## EXERCISE
Only an exact repetition of the lines from the one holding "Given: Select the ピュアエリクサー 50個 item name" to the end of the data is wanted, with pictures left out.

Stored data
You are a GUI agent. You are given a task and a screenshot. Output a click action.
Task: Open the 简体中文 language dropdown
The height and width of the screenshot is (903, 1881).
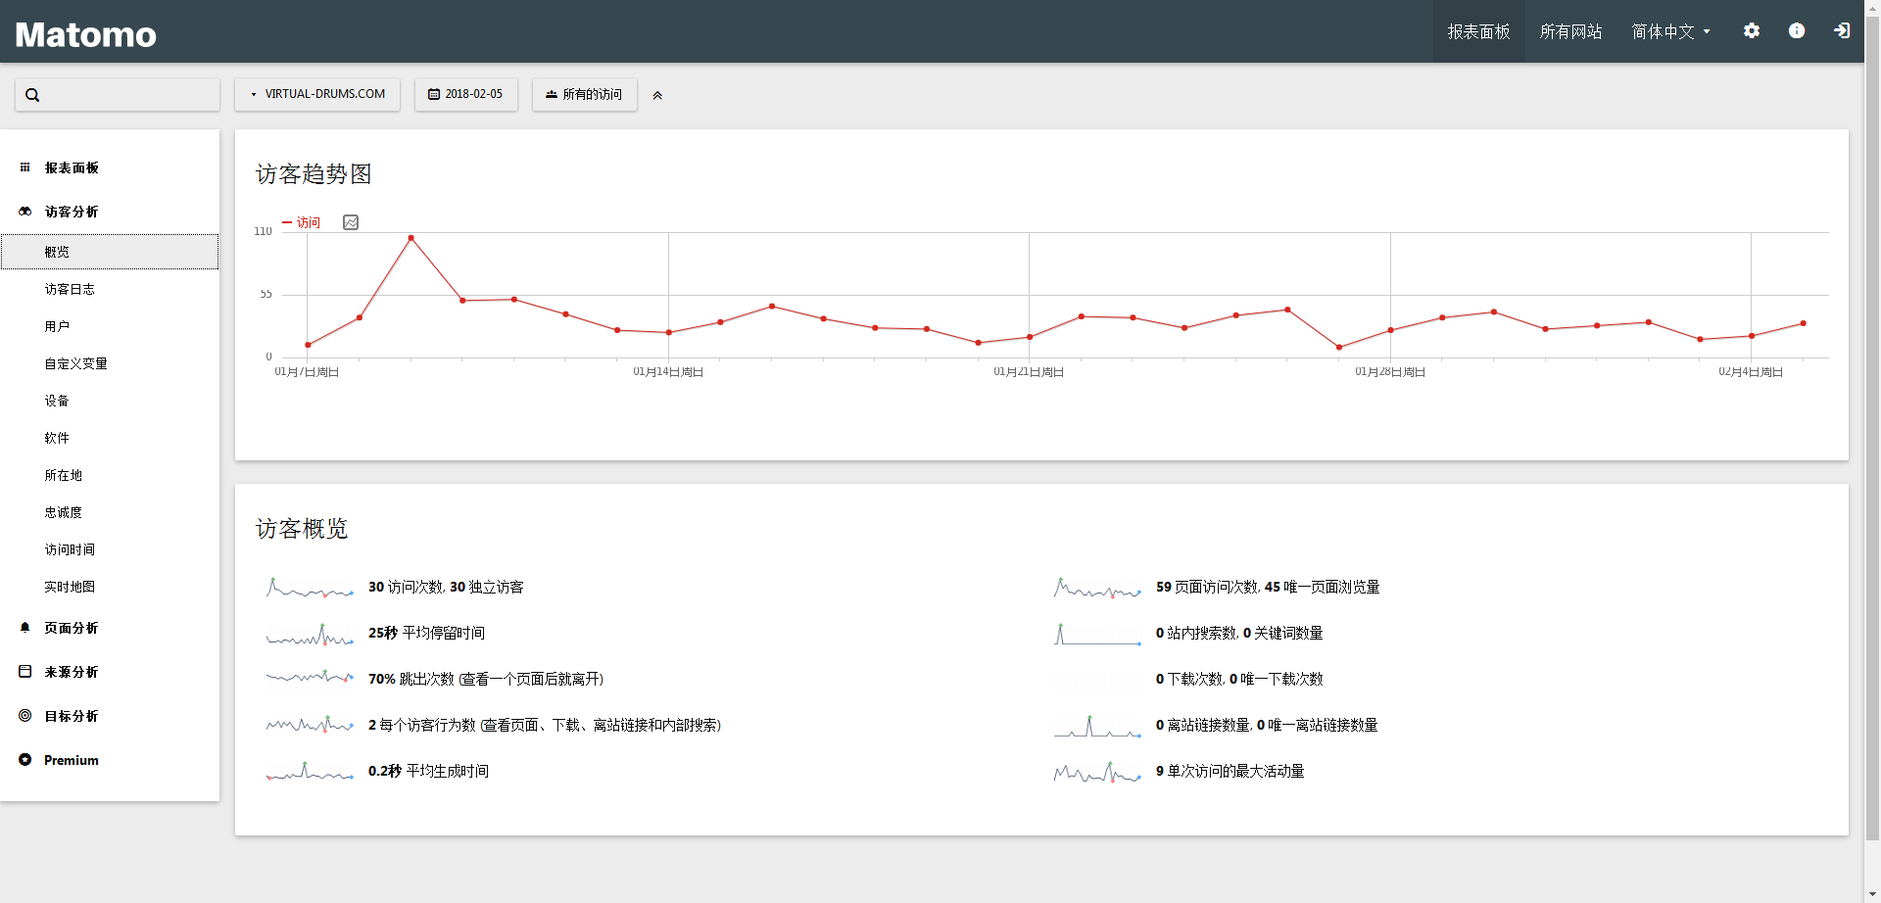pos(1670,31)
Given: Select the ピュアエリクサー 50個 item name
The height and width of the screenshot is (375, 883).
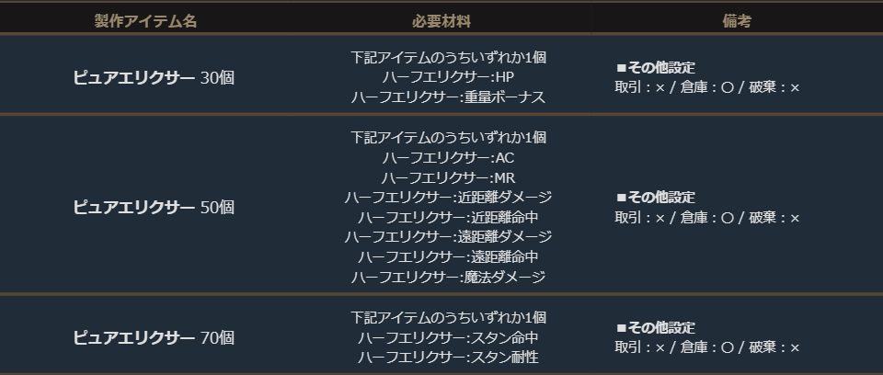Looking at the screenshot, I should click(154, 208).
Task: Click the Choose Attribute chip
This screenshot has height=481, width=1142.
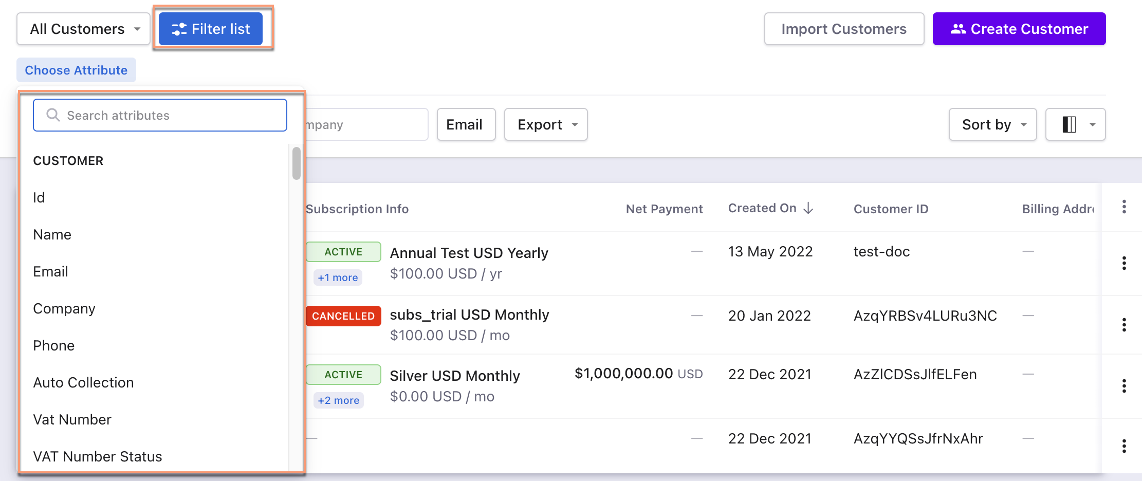Action: pyautogui.click(x=76, y=70)
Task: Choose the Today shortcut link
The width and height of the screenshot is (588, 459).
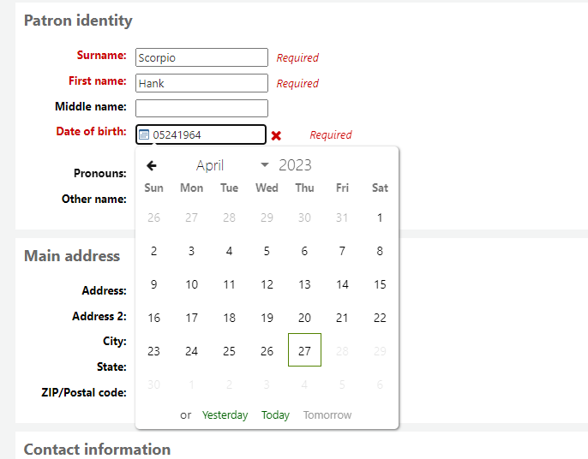Action: click(275, 414)
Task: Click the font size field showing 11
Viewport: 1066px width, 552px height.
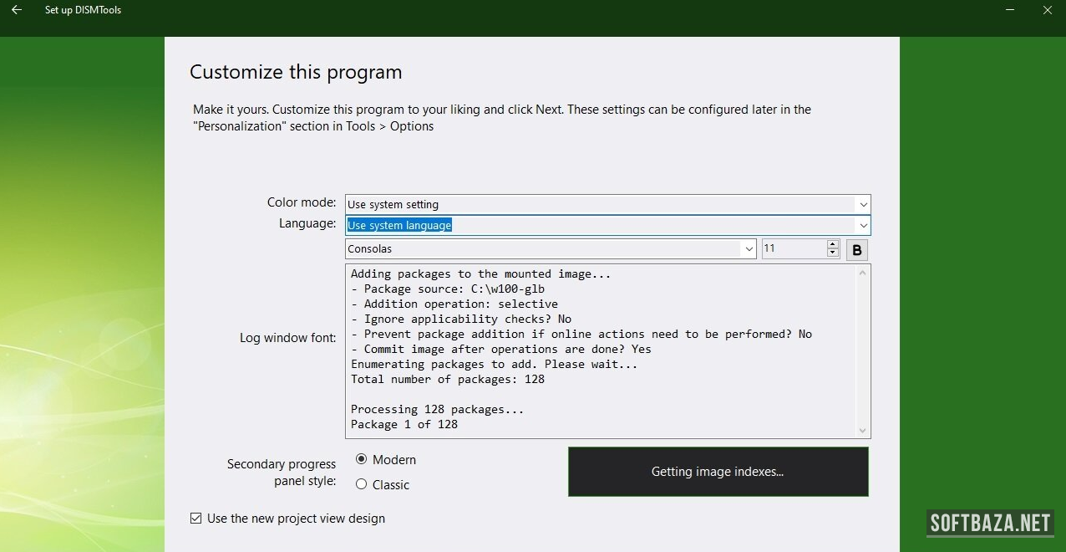Action: tap(792, 249)
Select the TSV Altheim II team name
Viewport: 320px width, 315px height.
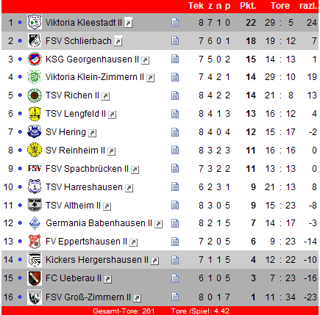coord(73,206)
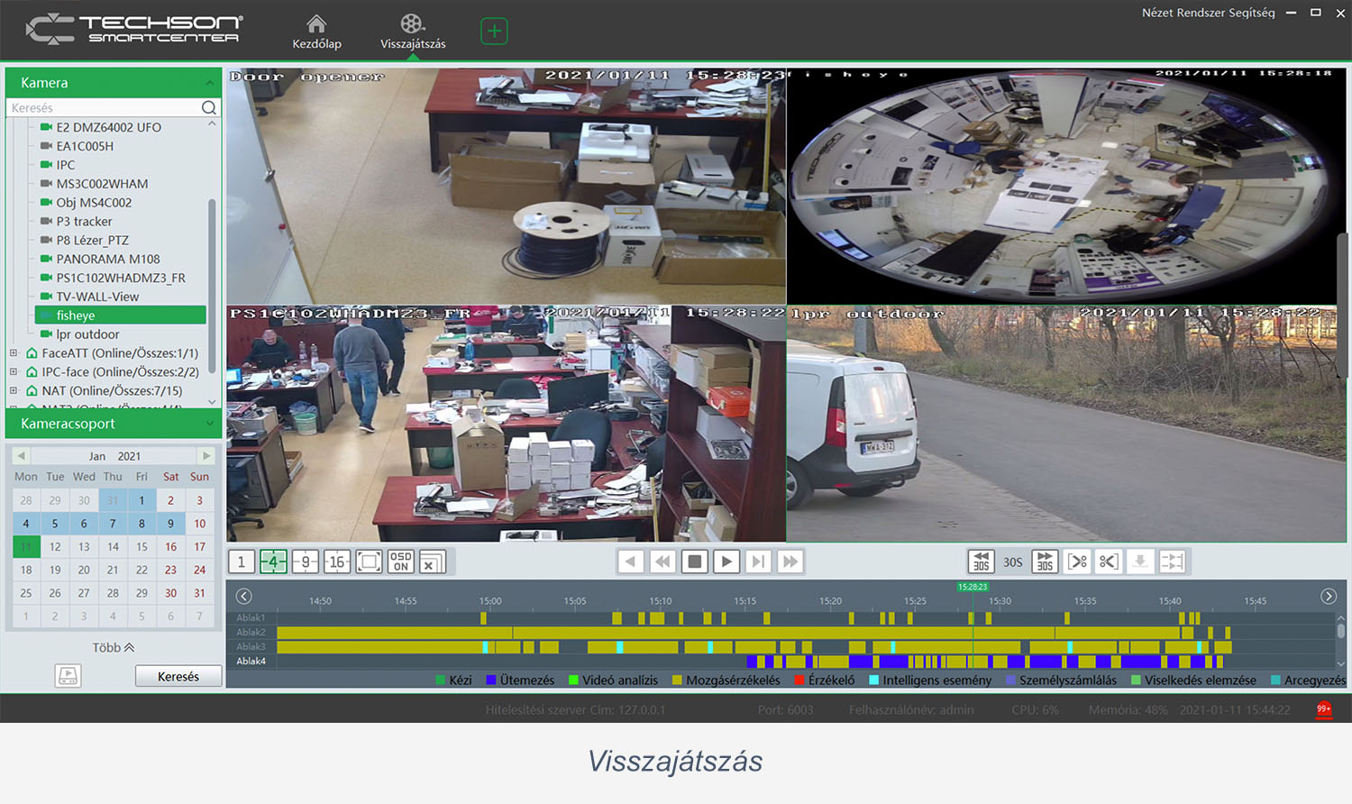Enter fullscreen view mode
The height and width of the screenshot is (804, 1352).
[369, 562]
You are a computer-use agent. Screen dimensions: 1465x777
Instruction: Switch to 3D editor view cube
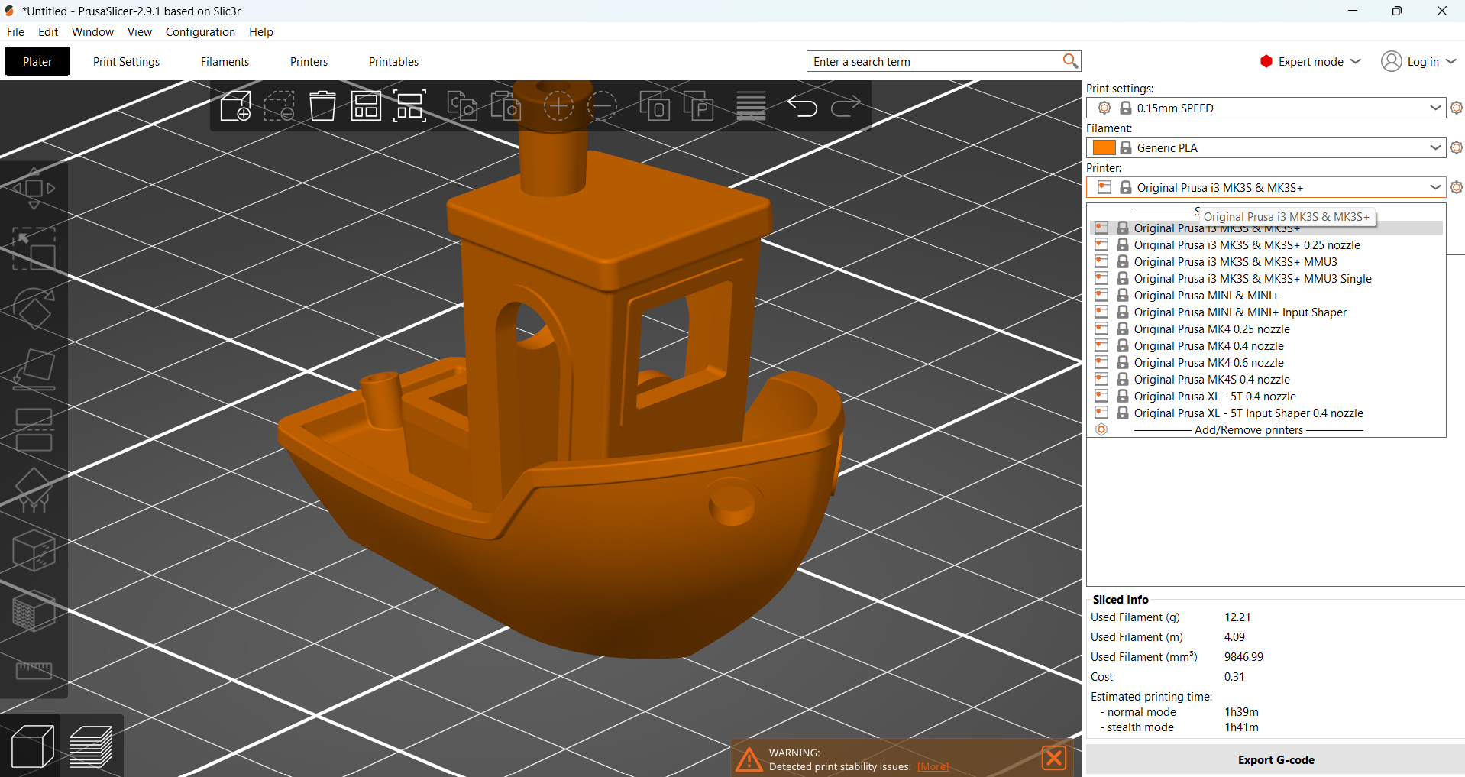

## EXPECTED ANSWER
Given: Select the ピュアエリクサー 50個 item name
The height and width of the screenshot is (375, 883).
Looking at the screenshot, I should click(154, 208).
Task: Click the Choose Attribute chip
This screenshot has height=481, width=1142.
Action: pyautogui.click(x=76, y=70)
Task: Choose the Today shortcut link
The width and height of the screenshot is (588, 459).
Action: click(275, 414)
Task: Click the font size field showing 11
Viewport: 1066px width, 552px height.
Action: tap(792, 249)
Select the TSV Altheim II team name
Viewport: 320px width, 315px height.
coord(73,206)
Enter fullscreen view mode
The height and width of the screenshot is (804, 1352).
[369, 562]
You are a computer-use agent. Screen dimensions: 1465x777
Instruction: Switch to 3D editor view cube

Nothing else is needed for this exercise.